• Data for processing:
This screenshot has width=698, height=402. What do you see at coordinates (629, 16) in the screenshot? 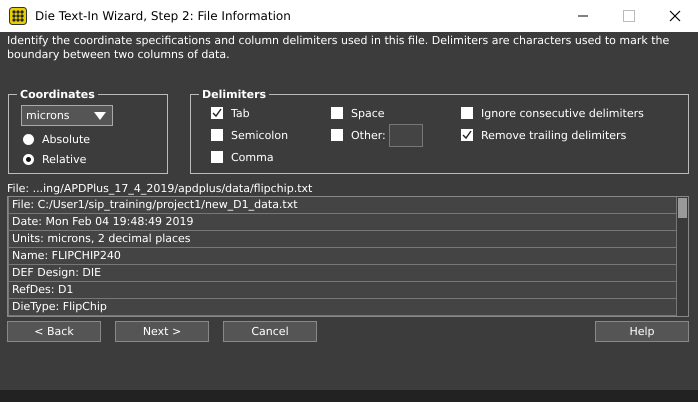
I see `maximize-icon` at bounding box center [629, 16].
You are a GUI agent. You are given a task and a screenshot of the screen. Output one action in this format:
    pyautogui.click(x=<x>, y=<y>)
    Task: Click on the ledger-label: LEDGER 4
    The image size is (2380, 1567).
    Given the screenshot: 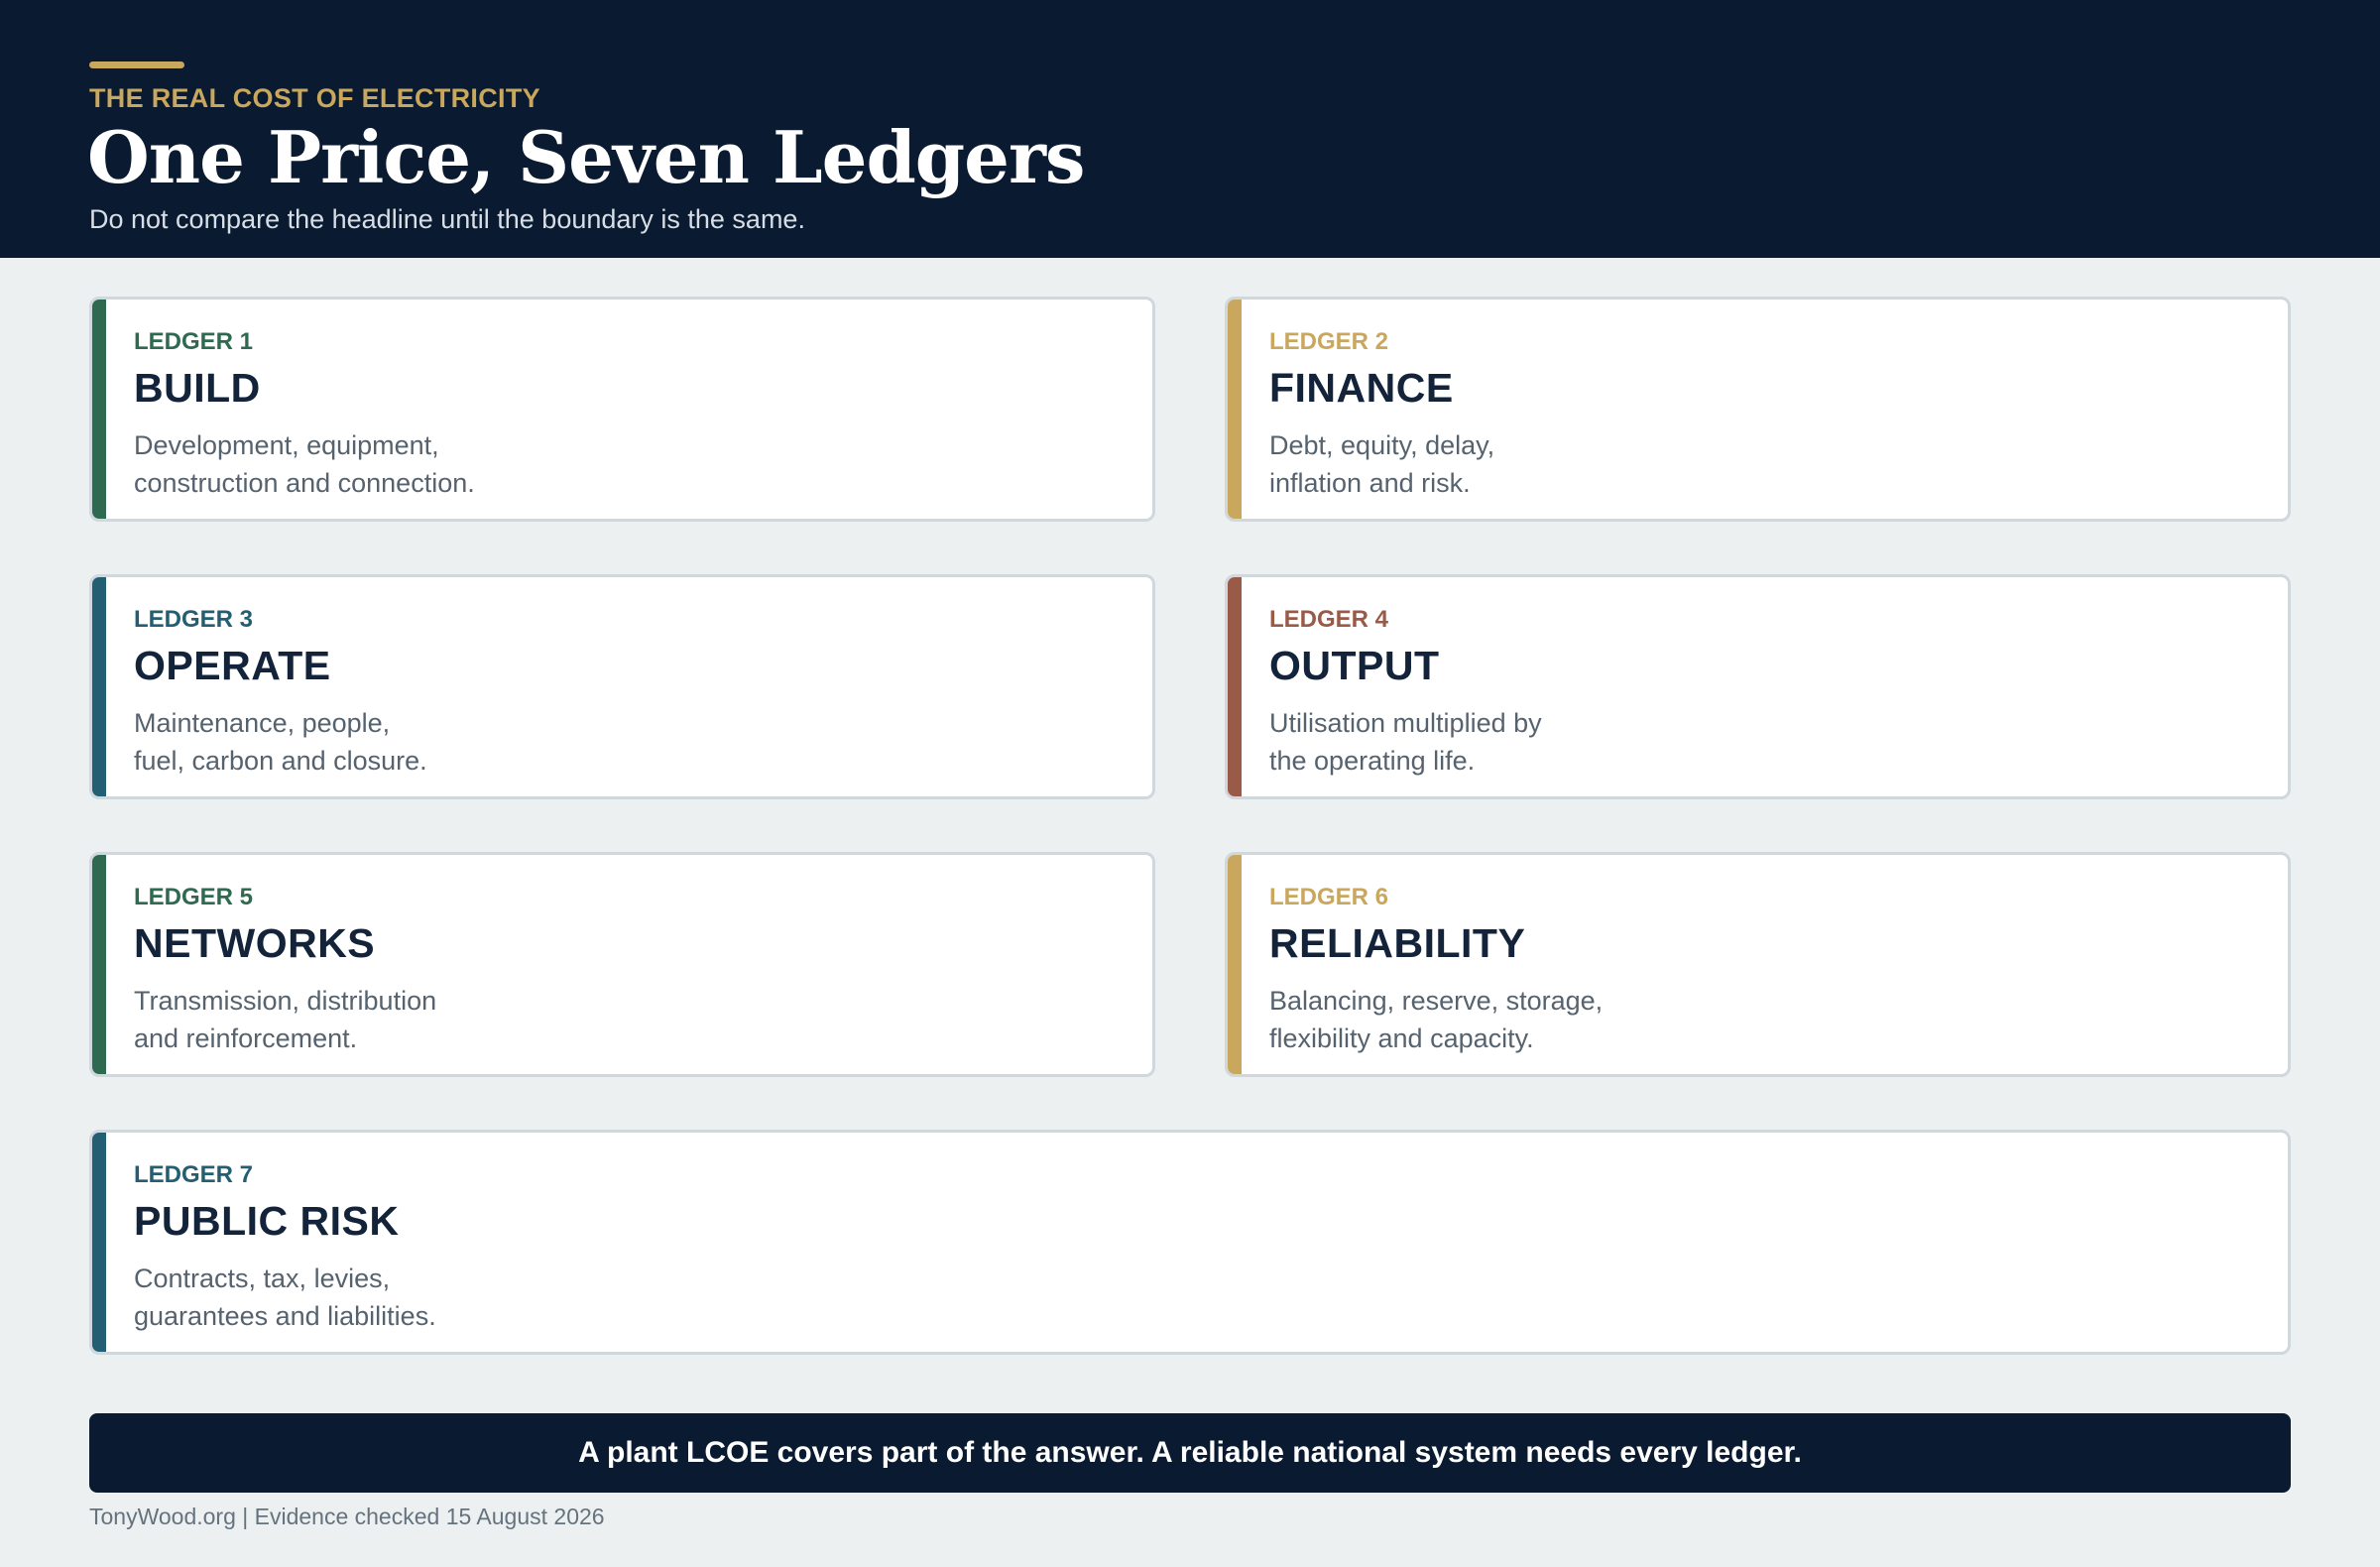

• Directions for this task: Turn the material above into a numbered list with one line per item, skipping blank lines and leaving out the pictures.

• Response area:
1. This screenshot has width=698, height=402. What do you see at coordinates (629, 16) in the screenshot? 
2. I see `maximize-icon` at bounding box center [629, 16].
3. You are a GUI agent. You are given a task and a screenshot of the screen. Output one action in this format:
4.     pyautogui.click(x=<x>, y=<y>)
5.     Task: Click on the ledger-label: LEDGER 4
6.     The image size is (2380, 1567).
7.     Given the screenshot: 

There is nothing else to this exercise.